Kaplan–Meier survival curves for primary outcome events. Rates of freedom from primary outcome events in all study patients (A), patients without a history of MI (B), and patients with a history of MI (C). The primary outcome was a composite of cardiovascular death, aborted cardiac arrest, nonfatal MI, nonfatal stroke, or hospitalization for the management of heart failure. β, beta-blockers; MI, myocardial infarction.
All-cause mortality in all patients, patients without previous MI, and patients with previous MI was not significantly higher in those on beta-blockers than in those not on beta-blockers (adjusted HR in all patients 1.19, 95% CI 0.95–1.50, P = 0.12; adjusted HR in patients without previous MI 1.28, 95% CI 0.97–1.67, P = 0.07; adjusted HR in patients with previous MI 1.03, 95% CI 0.66–1.61, P = 0.89). However, rates of major cardiovascular events and hospitalization for heart failure in patients without previous MI were significantly higher in those on beta-blockers than in those not on beta-blockers (adjusted HR for major cardiovascular events 1.35, 95% CI 1.01–1.81, P = 0.04 and adjusted HR for heart failure 1.67, 95% CI 1.22–2.30, P = 0.001, respectively). Rates of major cardiovascular events and hospitalization for heart failure in patients with previous MI did not significantly differ between those on and not on beta-blockers.
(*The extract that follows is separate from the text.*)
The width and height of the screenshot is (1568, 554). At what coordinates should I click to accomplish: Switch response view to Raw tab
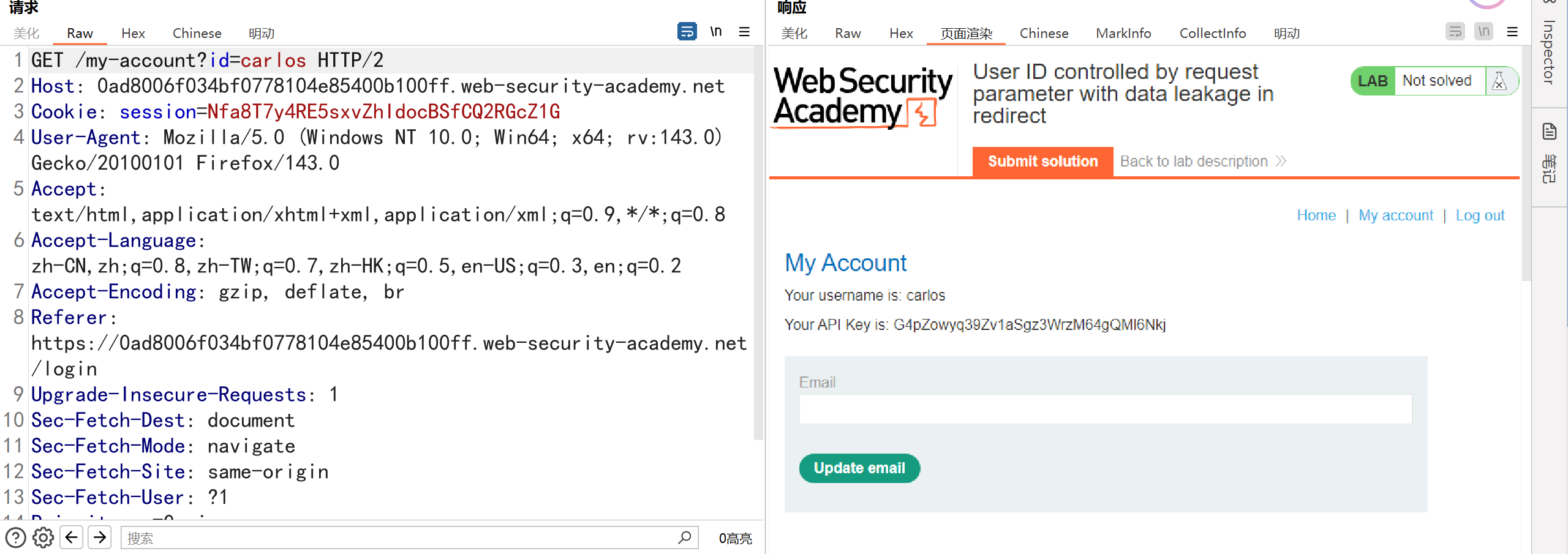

Primary and secondary outcomes in patients with and without diabetes are presented in Supplemental Table 1. Risks of primary outcome events, major cardiovascular events, and hospitalization for heart failure in patients without diabetes were significantly higher in those on beta-blockers than in those not on beta-blockers (adjusted HR for primary outcome event 1.46, 95% CI 1.12–1.90, P = 0.005; adjusted HR for major cardiovascular events 1.39, 95% CI 1.01–1.80, P = 0.04; adjusted HR for heart failure 1.74, 95% CI 1.17–2.61, P = 0.007). Although the samples were limited, risks of primary and secondary outcome events in patients with diabetes did not differ significantly between those on and not on beta-blockers.
Sensitivity analysis
The baseline characteristics of 1,154 propensity score-matched patients without previous MI are shown in Supplemental Table 2. No significant difference was observed between those on and not on beta-blockers. The risk of primary composite events in propensity score-matched patients without previous MI was significantly higher in those on beta-blockers than in those not on beta-blockers (HR 1.55, 95% CI 1.19–2.01, P = 0.001) (Fig. 2A). The analysis with adjustment for propensity score as a covariate showed that the risk of primary outcome events in patients without previous MI was significantly higher in those on beta-blockers than in those not on beta-blockers (HR 1.37, 95% CI 1.09–1.72, P = 0.008). Risks of all-cause death, major cardiovascular events, and heart failure hospitalization were significantly higher in those on beta-blockers than in those not on beta-blockers (HR for all-cause death 1.50, 95% CI 1.10–2.04, P = 0.01; HR for cardiovascular events 1.58, 95% CI 1.14–2.20, P = 0.007; and HR for hospitalization for heart failure 1.95, 95% CI 1.37–2.79, P < 0.001) (Fig. 2B–D). Although non-cardiovascular mortality in patients without previous MI did not differ significantly between those on and not on beta-blockers, cardiovascular mortality was significantly higher in those on beta-blockers than in those not on beta-blockers (HR 1.61, 95% CI 1.08–2.40, P = 0.01) (Fig. 3).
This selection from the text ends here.